Monthly Archives: May 2015

One of My Favorite Cultural Shifts

On the first day of third grade, a little blonde girl I’d never seen before came up Mentorsto me on the playground and announced, “I’m going to be your best friend this year.”  Although she was perfectly nice, it didn’t work out that way.  It takes more than a declaration to become friends.  She was new and probably lonely and definitely gutsy.

As young pastors and other professionals are encouraged to Get A Mentor, I think about that little blonde girl.  As in the case of best friends, we can’t merely hunt down and claim a mentor.  It’s an organic, natural process.  Relationships are made and they bloom or not.

In a perfect world, we mentor each other.  Exhibit A.

I know people who seek out Church Celebrities in hopes of being mentored by them.  But it still doesn’t work that way.  Maybe we ask someone to be our mentor, but the relationship never clicks.  Perhaps it’s too one-sided, based on  I-want-something-from-you rather than mutual sharing.

==*==

(TASKS FOR THIS EXERCISE):
• 1. Translate this sentence from the post about mentoring into Spanish: "It takes more than a declaration to become friends."
• 2. From the post about mentoring, set down the stretch from "Monthly Archives: May" through "and definitely gutsy." without any changes.
These items have no connection to the post about mentoring.

Data entries:
==*==

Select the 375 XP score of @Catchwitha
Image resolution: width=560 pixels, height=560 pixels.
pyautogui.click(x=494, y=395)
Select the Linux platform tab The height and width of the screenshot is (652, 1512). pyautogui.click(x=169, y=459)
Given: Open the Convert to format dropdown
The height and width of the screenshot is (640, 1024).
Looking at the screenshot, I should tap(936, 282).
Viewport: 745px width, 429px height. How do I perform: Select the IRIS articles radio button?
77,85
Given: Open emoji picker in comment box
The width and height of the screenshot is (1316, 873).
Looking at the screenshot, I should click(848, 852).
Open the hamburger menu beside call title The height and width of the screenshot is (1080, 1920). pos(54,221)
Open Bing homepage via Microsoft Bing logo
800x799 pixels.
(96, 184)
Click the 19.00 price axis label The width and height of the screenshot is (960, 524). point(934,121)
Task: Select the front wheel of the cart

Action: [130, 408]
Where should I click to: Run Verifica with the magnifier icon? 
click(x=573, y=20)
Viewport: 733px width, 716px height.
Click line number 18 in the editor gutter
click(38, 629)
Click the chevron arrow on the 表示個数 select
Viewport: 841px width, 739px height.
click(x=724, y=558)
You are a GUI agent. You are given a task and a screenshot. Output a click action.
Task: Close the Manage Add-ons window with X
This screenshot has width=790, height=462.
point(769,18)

==*==

(SOLUTIONS TO THE EXERCISE):
• 1. Se necesita más que una declaración para hacerse amigos.

• 2.
Monthly Archives: May 2015

One of My Favorite Cultural Shifts

On the first day of third grade, a little blonde girl I’d never seen before came up Mentorsto me on the playground and announced, “I’m going to be your best friend this year.”  Although she was perfectly nice, it didn’t work out that way.  It takes more than a declaration to become friends.  She was new and probably lonely and definitely gutsy.